>> Begin Stored data

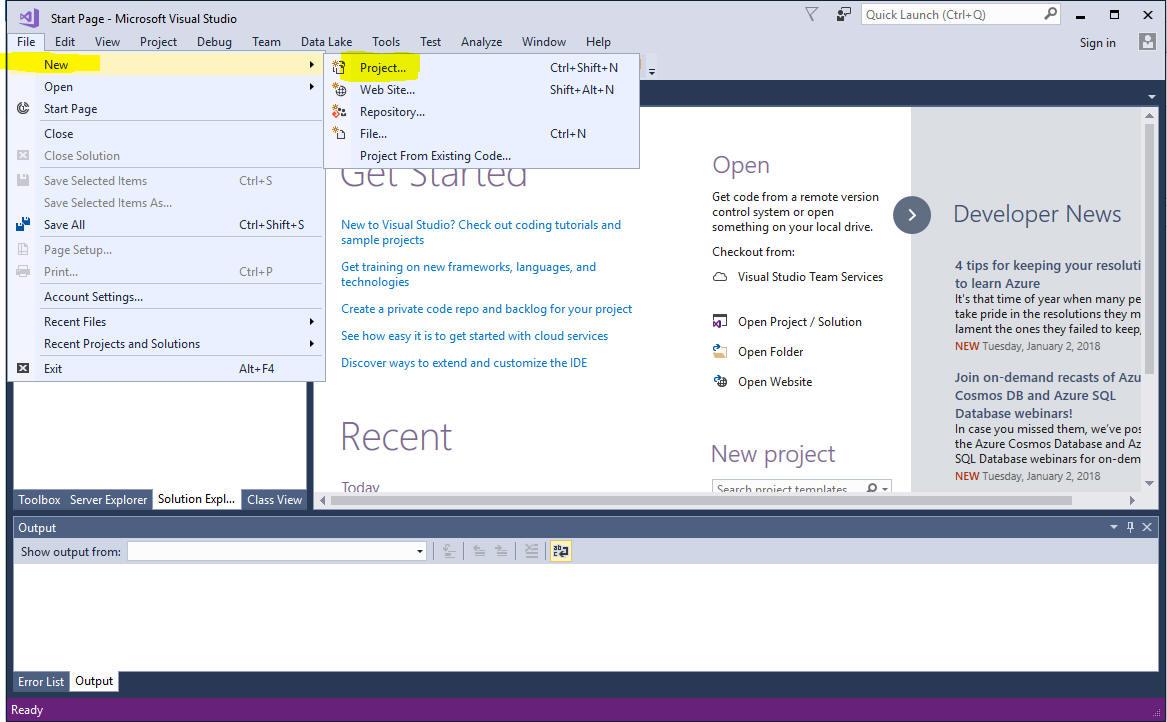
Task: Click the Open Website globe icon
Action: coord(719,382)
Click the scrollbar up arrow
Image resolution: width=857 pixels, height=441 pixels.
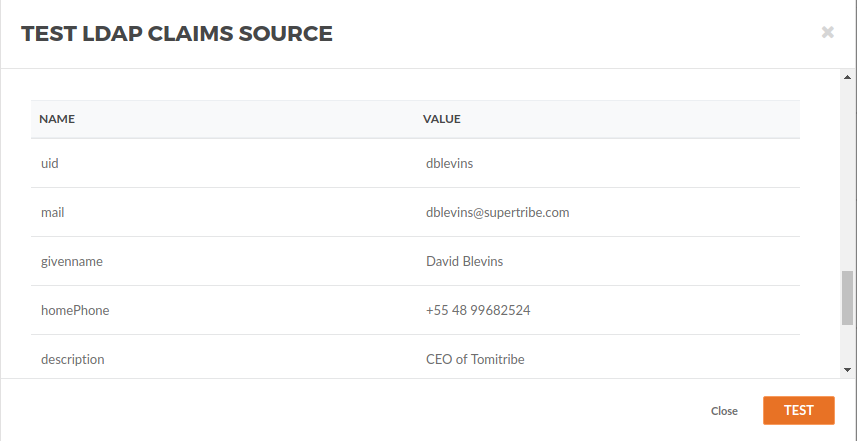847,77
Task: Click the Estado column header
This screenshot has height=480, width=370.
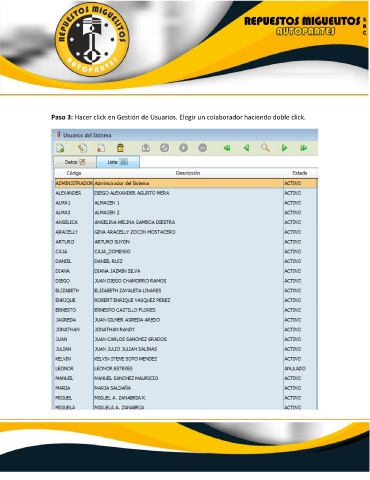Action: coord(300,173)
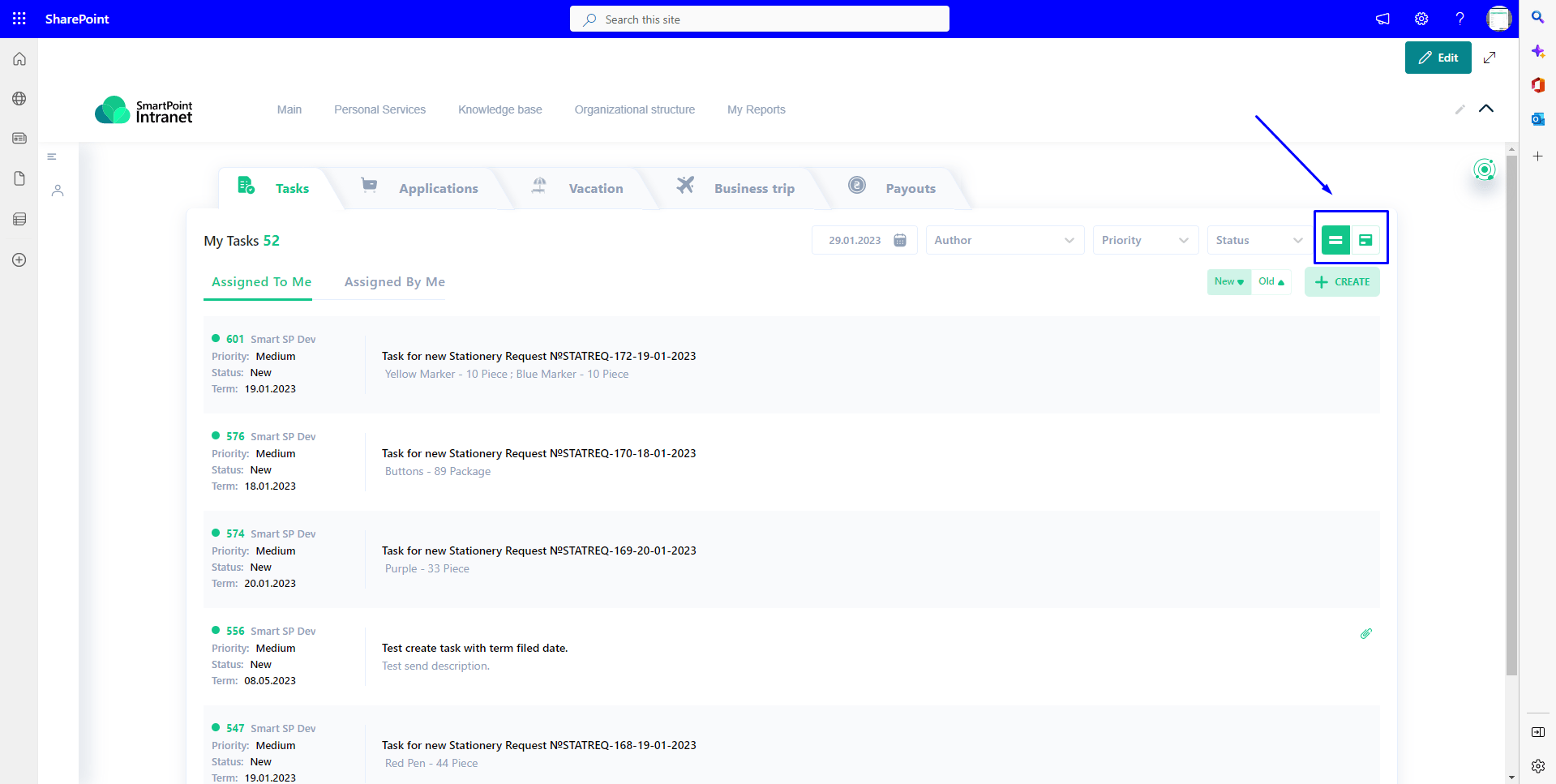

>> End Stored data

[Task instructions] Rewrite the listing above as a JSON list of strings with one string per line. Skip blank lines and leave the pictures out.

[The completed task]
[
  "Task: Click the Open Website globe icon",
  "Action: coord(719,382)",
  "Click the scrollbar up arrow",
  "Image resolution: width=857 pixels, height=441 pixels.",
  "847,77",
  "Task: Click the Estado column header",
  "This screenshot has height=480, width=370.",
  "Action: coord(300,173)"
]